═══ Material to process ═══
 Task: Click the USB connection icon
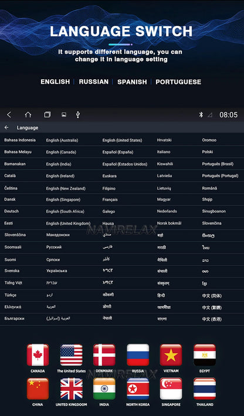click(77, 114)
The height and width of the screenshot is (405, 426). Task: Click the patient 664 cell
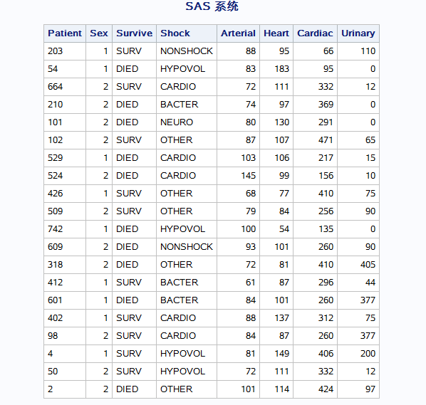click(x=65, y=87)
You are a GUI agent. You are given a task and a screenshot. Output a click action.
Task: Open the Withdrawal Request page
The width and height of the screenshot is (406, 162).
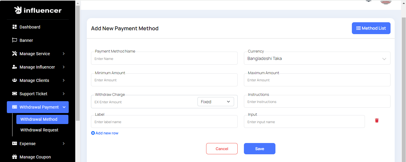pyautogui.click(x=39, y=130)
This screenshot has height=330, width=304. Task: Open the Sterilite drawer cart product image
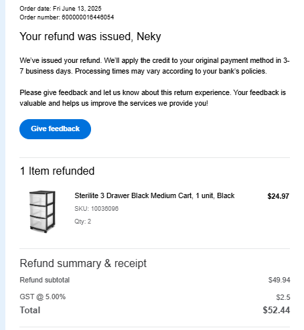pos(42,212)
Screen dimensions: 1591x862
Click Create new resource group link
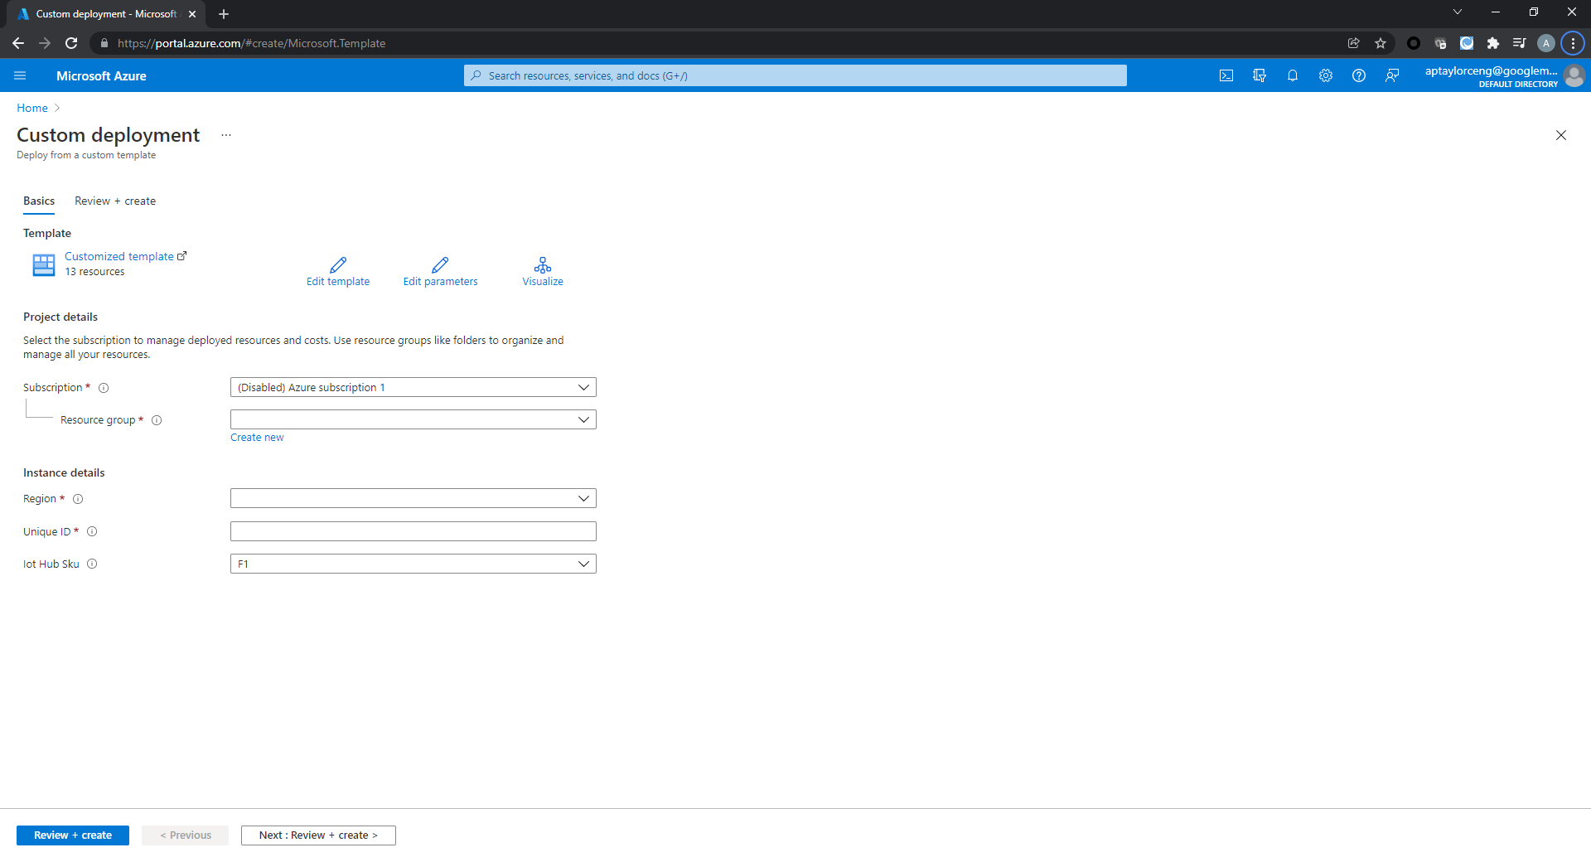(x=257, y=438)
═══
*Exercise instructions:* Leave the pictures out and return each entry exactly.

*Written reply:*
 Task: Click the USB connection icon
click(77, 114)
The height and width of the screenshot is (405, 426). Task: Click the patient 664 cell
click(x=65, y=87)
You are a GUI agent. You are given a task and a screenshot. Output a click action.
Task: Open the Withdrawal Request page
The width and height of the screenshot is (406, 162).
pyautogui.click(x=39, y=130)
This screenshot has height=330, width=304. Task: Open the Sterilite drawer cart product image
pos(42,212)
Screen dimensions: 1591x862
Click Create new resource group link
(x=257, y=438)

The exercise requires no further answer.